# Differential Equation with Vectors

1. Aug 6, 2009

### nburo

Hello everyone, I have the following differential equation :

$$\dot{\theta}(t) = \omega(t) - \frac{1}{2}\theta(t)\times\omega(t) + \frac{1}{\Vert\theta(t)\Vert^2}\left(1-\frac{\Vert\theta(t)\Vert}{2}cot\frac{\Vert\theta(t)\Vert}{2}\right)\theta(t)\times[\theta(t)\times\omega(t)]$$

where $$\omega(t)$$ is a known 3D vector with the form :

$$\omega(t) = [a_1+b_1*t , a_2+b_2*t , a_3+b_3*t ]$$

also, $$\theta(t)$$ is the unknown 3D vector that we need to find. Its norm is $$\Vert\theta(t)\Vert$$.

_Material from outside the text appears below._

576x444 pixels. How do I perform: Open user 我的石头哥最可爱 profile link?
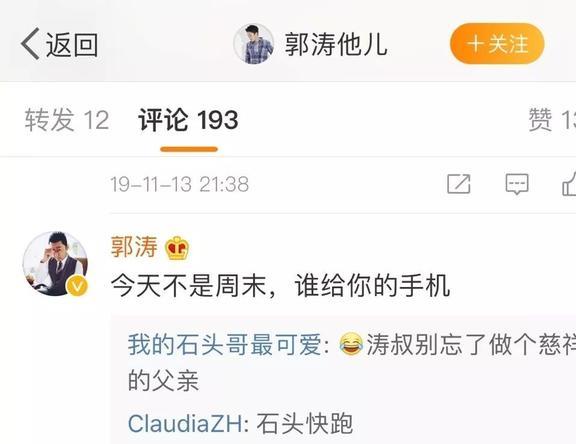click(224, 344)
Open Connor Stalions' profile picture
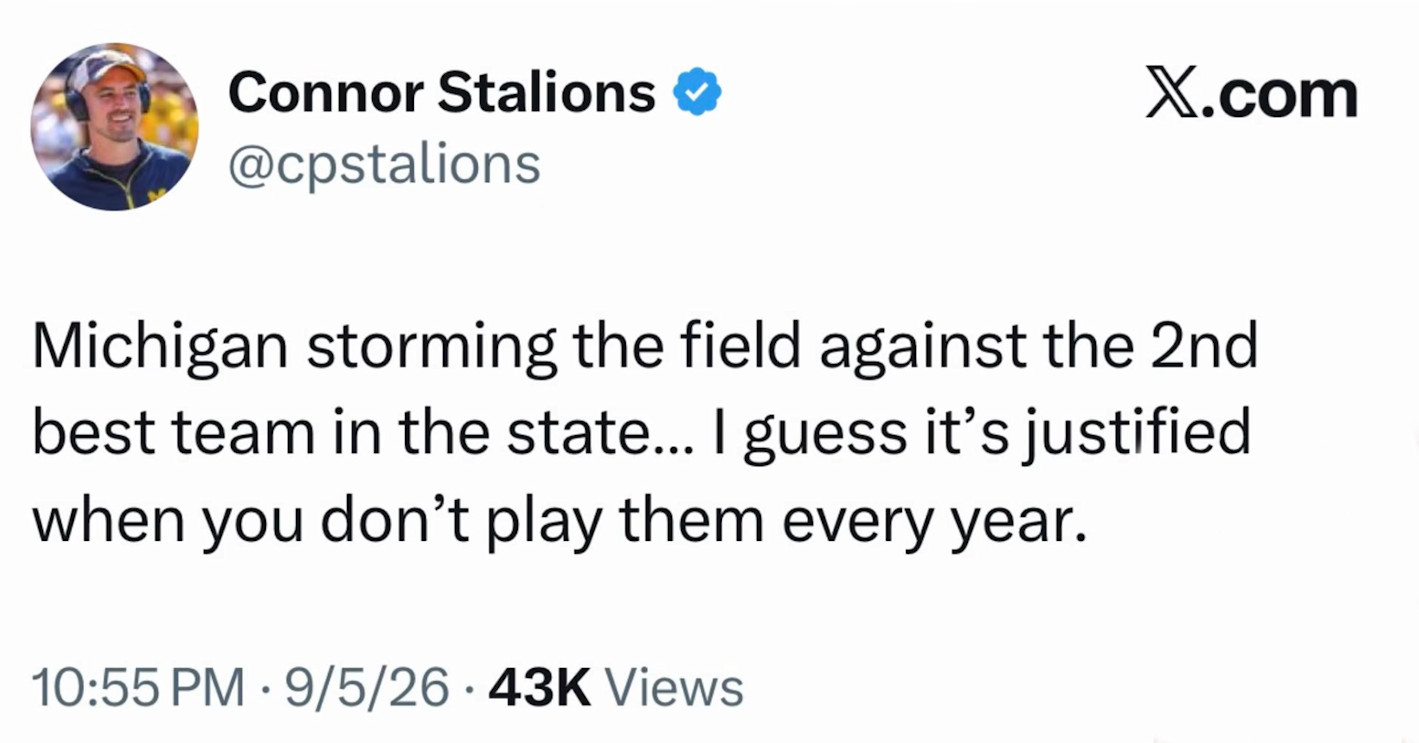Screen dimensions: 1419x743 (x=114, y=127)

This type of math is too high for me. If you guys know a way to solve it for $$\theta(t)$$ with Maple, Mathlab or Scilab, I'd be happy, because anyone of those seems to explain how to solve an equation that contains vectors. I think a solver would be more appropriate because the equation is quite "big", if you know what I mean.

Thanks.

2. Aug 6, 2009

### djeitnstine

Try decomposing it into its scalar components first.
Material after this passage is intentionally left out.